I learned that my body is amazing and can run non-stop for almost 4.5 hours without stopping (not even for a ‘comfort break’…yes, really!).

I learned that I can set a goal, work towards it and complete it, without giving up when it gets tough (maybe that’s a lesson I should have learned along time ago – but there you go!).

I learned that I have amazingly generous friends and family, not just very giving with their finances but also with their time, energy, encouragement and love.

I learned that my husband and children are far more patient than I think I would be, letting me disappear for hours on end and listening to me going on and on about nutrition, training, my goals and other (what I thought were) interesting snippets of information I gleaned about marathon running.

I learned that God really is always with me and is interested in everything I do – He really is!  On the morning of the race,  He gave me the wonderful scripture:

‘He gives strength to the weary and increases the power of the weak’ (Isaiah 40:29)
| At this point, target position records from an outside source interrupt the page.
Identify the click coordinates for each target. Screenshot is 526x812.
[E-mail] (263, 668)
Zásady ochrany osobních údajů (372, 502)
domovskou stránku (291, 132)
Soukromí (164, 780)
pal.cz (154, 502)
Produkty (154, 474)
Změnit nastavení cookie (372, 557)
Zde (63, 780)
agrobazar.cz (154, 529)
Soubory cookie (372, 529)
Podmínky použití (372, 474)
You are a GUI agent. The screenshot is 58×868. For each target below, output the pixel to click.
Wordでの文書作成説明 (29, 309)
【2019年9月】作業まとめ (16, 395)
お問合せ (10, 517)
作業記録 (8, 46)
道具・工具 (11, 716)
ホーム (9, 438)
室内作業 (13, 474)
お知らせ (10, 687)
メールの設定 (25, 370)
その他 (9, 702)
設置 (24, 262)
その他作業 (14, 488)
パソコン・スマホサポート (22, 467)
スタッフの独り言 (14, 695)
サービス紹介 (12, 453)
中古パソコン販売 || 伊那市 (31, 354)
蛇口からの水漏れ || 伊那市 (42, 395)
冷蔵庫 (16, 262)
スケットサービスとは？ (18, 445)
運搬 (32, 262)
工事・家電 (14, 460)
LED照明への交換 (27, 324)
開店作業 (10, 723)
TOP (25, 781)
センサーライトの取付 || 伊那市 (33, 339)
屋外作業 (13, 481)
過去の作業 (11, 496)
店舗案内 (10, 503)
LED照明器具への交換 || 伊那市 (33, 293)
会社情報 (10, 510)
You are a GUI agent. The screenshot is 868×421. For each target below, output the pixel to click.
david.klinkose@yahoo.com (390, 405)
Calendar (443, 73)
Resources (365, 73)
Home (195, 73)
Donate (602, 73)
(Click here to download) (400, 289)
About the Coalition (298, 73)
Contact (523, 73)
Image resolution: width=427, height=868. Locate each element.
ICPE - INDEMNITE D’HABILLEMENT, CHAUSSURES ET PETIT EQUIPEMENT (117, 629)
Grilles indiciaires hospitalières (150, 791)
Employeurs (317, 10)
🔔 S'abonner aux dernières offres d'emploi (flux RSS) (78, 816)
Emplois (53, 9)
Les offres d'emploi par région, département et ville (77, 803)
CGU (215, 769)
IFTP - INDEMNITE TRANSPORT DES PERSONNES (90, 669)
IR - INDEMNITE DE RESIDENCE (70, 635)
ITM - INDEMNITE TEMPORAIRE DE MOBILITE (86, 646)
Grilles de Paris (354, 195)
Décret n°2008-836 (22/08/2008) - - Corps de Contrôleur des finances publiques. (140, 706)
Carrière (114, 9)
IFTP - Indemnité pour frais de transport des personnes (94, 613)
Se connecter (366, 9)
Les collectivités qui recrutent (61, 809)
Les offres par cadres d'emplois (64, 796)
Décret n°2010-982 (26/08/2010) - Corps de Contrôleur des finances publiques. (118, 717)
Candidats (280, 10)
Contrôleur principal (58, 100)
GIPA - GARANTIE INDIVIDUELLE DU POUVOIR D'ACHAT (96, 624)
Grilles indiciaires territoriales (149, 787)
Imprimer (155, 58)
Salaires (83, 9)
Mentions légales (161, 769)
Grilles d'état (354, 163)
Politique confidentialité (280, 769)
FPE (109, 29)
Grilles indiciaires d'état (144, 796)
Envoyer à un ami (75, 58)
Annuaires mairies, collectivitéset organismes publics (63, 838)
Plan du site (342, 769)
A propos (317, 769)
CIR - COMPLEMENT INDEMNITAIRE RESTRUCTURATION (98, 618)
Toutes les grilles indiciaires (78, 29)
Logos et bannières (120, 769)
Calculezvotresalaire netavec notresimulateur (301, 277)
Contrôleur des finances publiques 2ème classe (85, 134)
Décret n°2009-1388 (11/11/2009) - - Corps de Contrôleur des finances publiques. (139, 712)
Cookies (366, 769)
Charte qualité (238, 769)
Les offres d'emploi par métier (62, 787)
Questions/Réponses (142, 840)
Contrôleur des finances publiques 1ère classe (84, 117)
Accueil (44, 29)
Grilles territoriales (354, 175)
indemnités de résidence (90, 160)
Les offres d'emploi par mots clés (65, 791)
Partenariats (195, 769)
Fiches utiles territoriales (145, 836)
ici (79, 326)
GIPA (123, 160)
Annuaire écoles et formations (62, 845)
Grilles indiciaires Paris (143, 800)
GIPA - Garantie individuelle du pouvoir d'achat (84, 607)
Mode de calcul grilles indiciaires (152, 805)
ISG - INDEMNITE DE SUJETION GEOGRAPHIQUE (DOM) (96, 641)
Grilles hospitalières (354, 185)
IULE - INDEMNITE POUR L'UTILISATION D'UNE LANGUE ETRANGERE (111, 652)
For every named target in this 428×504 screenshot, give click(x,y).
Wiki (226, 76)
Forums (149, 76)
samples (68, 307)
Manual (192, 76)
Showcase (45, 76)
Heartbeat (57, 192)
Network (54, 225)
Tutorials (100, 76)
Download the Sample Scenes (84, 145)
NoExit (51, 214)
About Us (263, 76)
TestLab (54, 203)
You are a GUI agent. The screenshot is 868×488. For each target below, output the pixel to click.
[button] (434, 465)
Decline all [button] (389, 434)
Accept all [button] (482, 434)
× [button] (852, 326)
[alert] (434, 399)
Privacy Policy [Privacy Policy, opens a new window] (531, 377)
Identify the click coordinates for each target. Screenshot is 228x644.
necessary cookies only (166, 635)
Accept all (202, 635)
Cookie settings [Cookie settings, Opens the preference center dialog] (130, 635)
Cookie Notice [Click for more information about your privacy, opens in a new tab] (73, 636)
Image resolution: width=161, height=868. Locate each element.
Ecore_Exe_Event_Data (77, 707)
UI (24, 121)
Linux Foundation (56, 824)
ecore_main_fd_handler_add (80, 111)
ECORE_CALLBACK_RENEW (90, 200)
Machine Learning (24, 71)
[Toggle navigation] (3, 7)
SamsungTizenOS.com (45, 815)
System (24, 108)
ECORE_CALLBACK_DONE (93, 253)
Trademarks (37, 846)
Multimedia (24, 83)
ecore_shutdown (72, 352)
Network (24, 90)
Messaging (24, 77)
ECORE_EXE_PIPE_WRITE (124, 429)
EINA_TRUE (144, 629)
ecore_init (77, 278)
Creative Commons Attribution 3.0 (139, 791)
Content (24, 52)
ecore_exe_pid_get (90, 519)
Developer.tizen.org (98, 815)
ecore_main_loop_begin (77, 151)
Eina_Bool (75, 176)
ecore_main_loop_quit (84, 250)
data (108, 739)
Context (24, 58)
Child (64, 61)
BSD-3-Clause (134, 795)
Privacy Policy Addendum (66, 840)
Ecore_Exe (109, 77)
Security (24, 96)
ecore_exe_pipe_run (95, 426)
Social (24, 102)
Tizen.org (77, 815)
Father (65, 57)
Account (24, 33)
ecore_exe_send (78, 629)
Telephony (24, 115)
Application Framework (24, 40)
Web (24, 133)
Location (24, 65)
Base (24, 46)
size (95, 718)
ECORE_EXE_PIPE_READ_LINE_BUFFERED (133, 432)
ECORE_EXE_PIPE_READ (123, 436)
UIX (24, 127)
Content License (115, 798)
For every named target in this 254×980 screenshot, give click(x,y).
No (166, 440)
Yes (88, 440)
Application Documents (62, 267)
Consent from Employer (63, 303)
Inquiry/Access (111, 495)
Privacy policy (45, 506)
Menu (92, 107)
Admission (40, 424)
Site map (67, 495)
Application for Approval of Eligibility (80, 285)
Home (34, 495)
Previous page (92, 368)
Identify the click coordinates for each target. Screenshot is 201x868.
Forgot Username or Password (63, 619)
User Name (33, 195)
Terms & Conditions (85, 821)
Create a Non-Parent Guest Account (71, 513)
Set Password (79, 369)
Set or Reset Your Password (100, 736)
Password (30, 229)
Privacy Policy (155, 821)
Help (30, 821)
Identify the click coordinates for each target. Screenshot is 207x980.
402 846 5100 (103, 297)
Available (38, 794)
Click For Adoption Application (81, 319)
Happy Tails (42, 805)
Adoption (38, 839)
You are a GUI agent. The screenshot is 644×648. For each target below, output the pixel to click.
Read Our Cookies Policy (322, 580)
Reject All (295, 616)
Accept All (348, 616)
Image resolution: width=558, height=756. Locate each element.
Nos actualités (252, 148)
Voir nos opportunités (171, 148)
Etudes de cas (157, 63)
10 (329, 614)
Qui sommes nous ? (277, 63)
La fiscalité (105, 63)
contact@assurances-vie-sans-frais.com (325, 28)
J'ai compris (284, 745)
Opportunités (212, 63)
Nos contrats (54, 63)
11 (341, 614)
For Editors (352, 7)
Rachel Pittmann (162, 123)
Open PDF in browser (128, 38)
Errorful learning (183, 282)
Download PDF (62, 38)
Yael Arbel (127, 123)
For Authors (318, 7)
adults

It’s Him who made the whole thing possible in the first place and it was Him I prayed to in those difficult last few miles, quoting the scripture right back at Him!

This amazing adventure, this incredible journey is over now…and I feel a little sad but also extremely grateful.  I could run and I did run the London Marathon 2016!

Thank you for coming along with me and may God bless you in all your individual journeys now and in those adventures you have to come.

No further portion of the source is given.